『ターミネーター2』、『ジュラシック・パーク』にもつながるCGの革新性!時代を先取りした『トロン』はなにがすごかったのか?

コラム

『ターミネーター2』、『ジュラシック・パーク』にもつながるCGの革新性!時代を先取りした『トロン』はなにがすごかったのか?

1982年に公開された映画『トロン』は、ハイコンセプトなエレクトロニクス設定を有した、サイバーパンクの嚆矢と呼べるものだ。自分のビデオゲーム・プログラムを盗用した証拠を掴もうと、巨大通信企業エンコム社に潜入した天才プログラマーのケヴィン・フリン(ジェフ・ブリッジス)。だが彼は、ハッキングの過程でコンピュータ内部の世界に取り込まれてしまう。そこでフリンを待ち受けていたのは、邪悪なMCP(総合制御システム)とその支配下で繰り広げられる生死を懸けたゲームだった。未知の世界で監視プログラムのトロン(ブルース・ボックスライトナー)と手を組んだフリンは、大胆な計画でMCPに挑み、現実世界への帰還を目指す。

ライバルが自身のプログラムを盗んだことを証明しようとする優秀なプログラマーのケヴィン・フリン(『トロン』)
ライバルが自身のプログラムを盗んだことを証明しようとする優秀なプログラマーのケヴィン・フリン(『トロン』)[c]Everett Collection/AFLO

4つのCGスタジオによって作り上げられた『トロン』のデジタル空間

映画はこうした内容上、CG(コンピュータグラフィックス)を多用し、それは商業長編映画において初の試みとして認識されている。CG映像は全編96分のうち約17分間を占め、特殊効果は当時最大となる1,100ショットが生みだされ、うち800が実写と組み合わせた合成ショットにあたる。

邪悪なMCPによって支配されていたデジタル世界(『トロン』)
邪悪なMCPによって支配されていたデジタル世界(『トロン』)[c]Everett Collection/AFLO

映画に登場する電脳世界のキャラクターはすべて光学的な手法で作成され、彼らが住む世界の多くはCGによって生成。

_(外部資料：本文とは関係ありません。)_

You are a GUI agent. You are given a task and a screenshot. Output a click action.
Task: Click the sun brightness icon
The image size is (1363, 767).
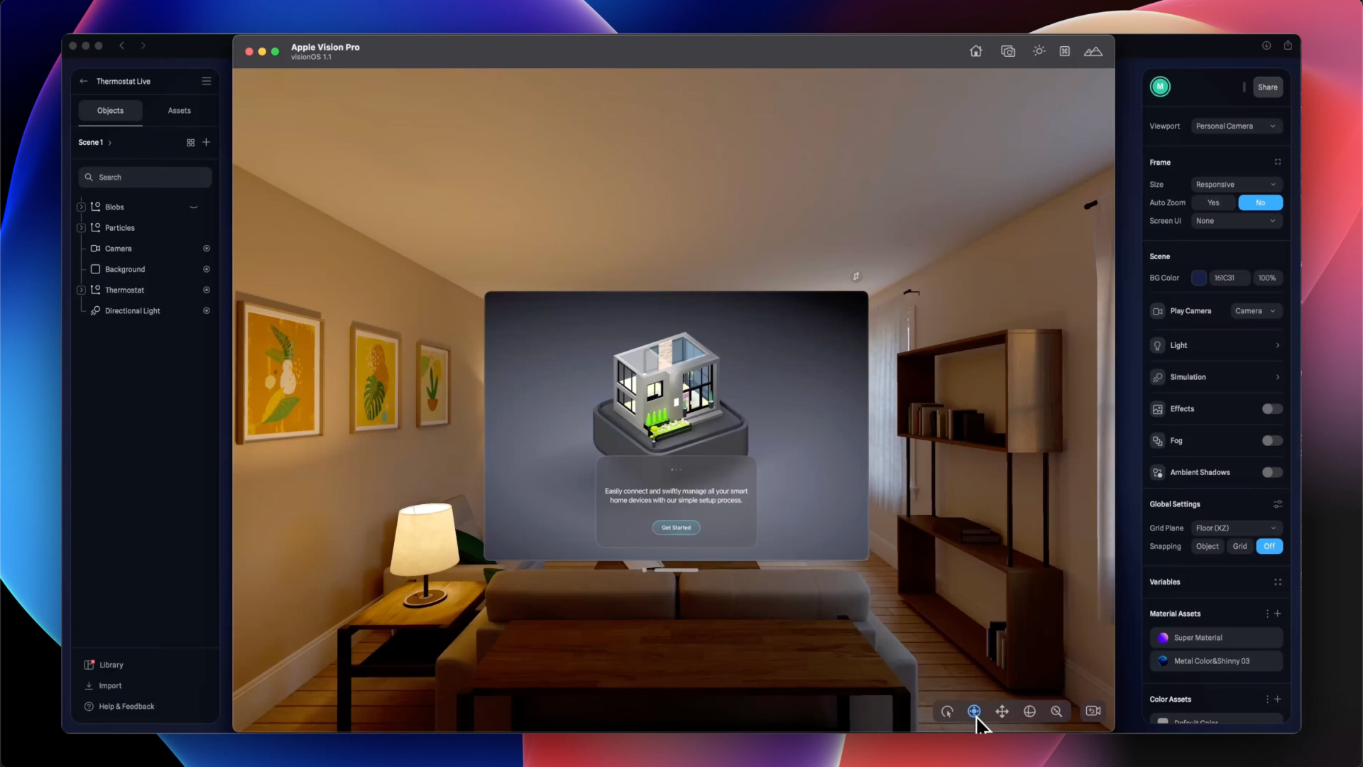coord(1039,51)
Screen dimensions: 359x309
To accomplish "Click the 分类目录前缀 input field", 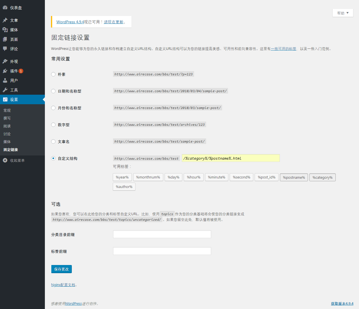I will pyautogui.click(x=162, y=234).
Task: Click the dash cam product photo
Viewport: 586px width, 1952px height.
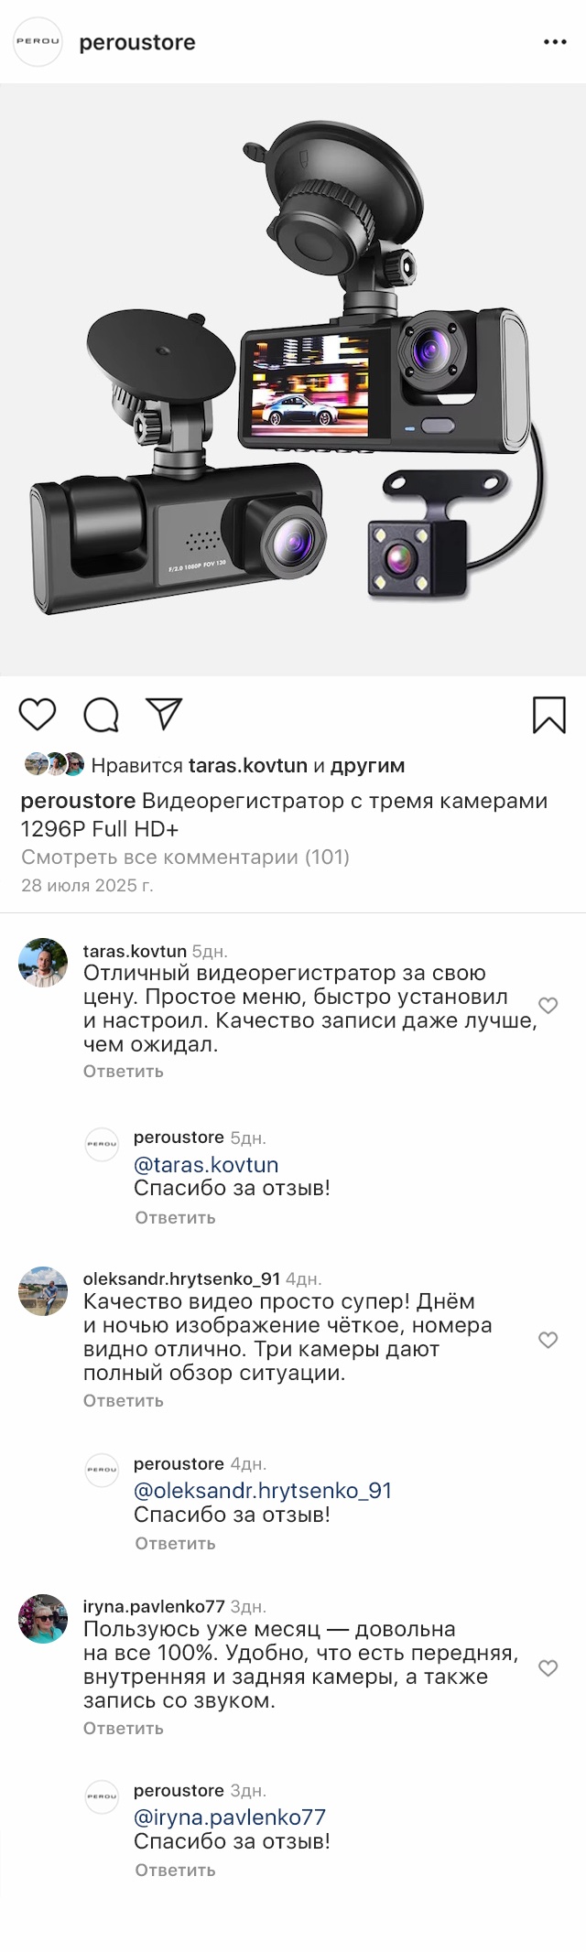Action: [x=293, y=380]
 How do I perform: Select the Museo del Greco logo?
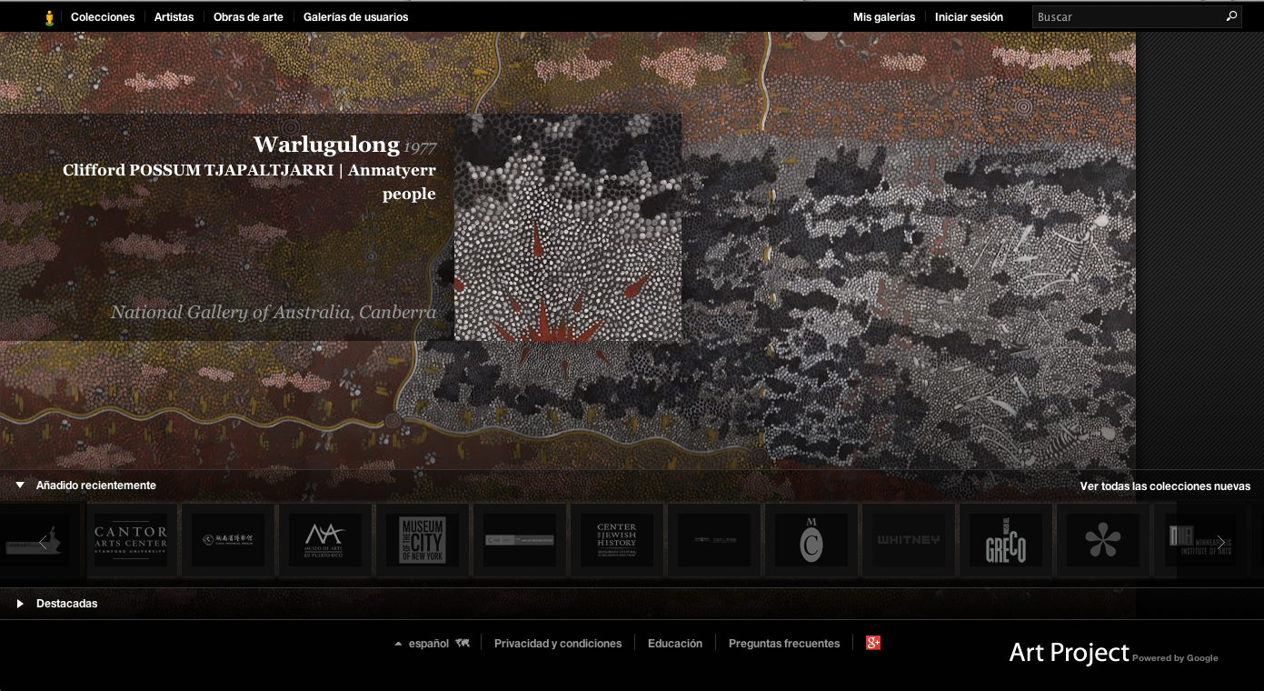[1005, 540]
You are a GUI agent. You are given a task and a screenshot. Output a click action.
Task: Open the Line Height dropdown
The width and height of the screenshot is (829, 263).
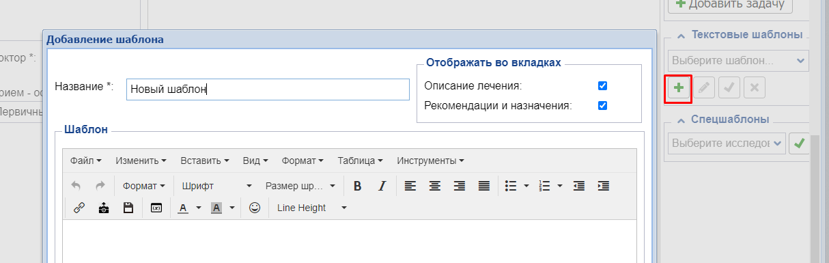(311, 208)
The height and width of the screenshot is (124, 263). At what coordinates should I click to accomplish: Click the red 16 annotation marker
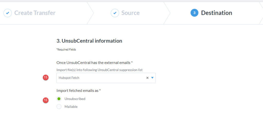click(46, 100)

当時、映画解像度のコンピュータ画像を制作できるアメリカのスタジオはごくわずかで、製作のディズニーはそのなかから4つの外注グループを選び、『トロン』のCG制作が依頼されている。

また、市販のグラフィックスハードウェアやソフトウェアパッケージが入手できなかったため、ほとんどのCGスタジオは、使用する技術や制作できる画像において大きく異なっていた。そのため、4社にはそれぞれの制作能力に最も適した仕事が割り充てられることになった。

MCPの支配下で生死を懸けたゲームが繰り広げられる(『トロン』)
MCPの支配下で生死を懸けたゲームが繰り広げられる(『トロン』)[c]Everett Collection/AFLO

画像を点とそれらを結ぶ線や曲線で表現するベクターグラフィックス(124ビット未満)を使用し、映画のタイトルシーケンスとフリンが初めてコンピュータの世界に入るシーンはロバート・エイブル・アンド・アソシエイツが担当。デジタル・エフェクツ社は「ザ・ビット」と呼ばれる擬人化キャラクターと映画冒頭の短いCGシーケンスを制作した。トリプル・アイとMAGIは、本作で最も印象的なライトサイクル・シーケンスを含むラスター(ピクセル集合体で構成される形式の画像)を提供している。

ケヴィンの同僚アランが開発したプログラム、トロン(『トロン』)
ケヴィンの同僚アランが開発したプログラム、トロン(『トロン』)[c]Everett Collection/AFLO

ブロック模型のような方法で作成されたライトサイクル

MAGIは映画の担当部分に必要な3Dモデルを作成するため、「プリミティブ」と呼ばれる一連の均一な幾何学的形状を作成。同社が作成したライトサイクルは、これらのプリミティブを交差させて物体の本体を組み立てるという、ブロック模型作りのような方法で作成された。

一方、トリプル・アイはアニメーション部分のモデルを作成するために、物体の詳細な設計図を作成したあと、それをデジタル変換テーブルに貼り付け、十字線ファインダ付きの初期マウスデバイスを使用して各トップの位置を記録した。このエンコード情報を用いて、コンピュータは3Dモデルを構築することができたのだ。

【写真を見る】『トロン』にて初登場し、シリーズを代表するアクションの一つとなったライトサイクル
【写真を見る】『トロン』にて初登場し、シリーズを代表するアクションの一つとなったライトサイクル[c]Everett Collection/AFLO

CG映像は特別高解像度のビデオ・スクリーン上で作成されたが、1フレームにつき4,800万ビットもの情報が必要とされ、最も複雑なフレームの作成には6時間もかかったという。そういう演算レベルと処理速度の時代だったのである。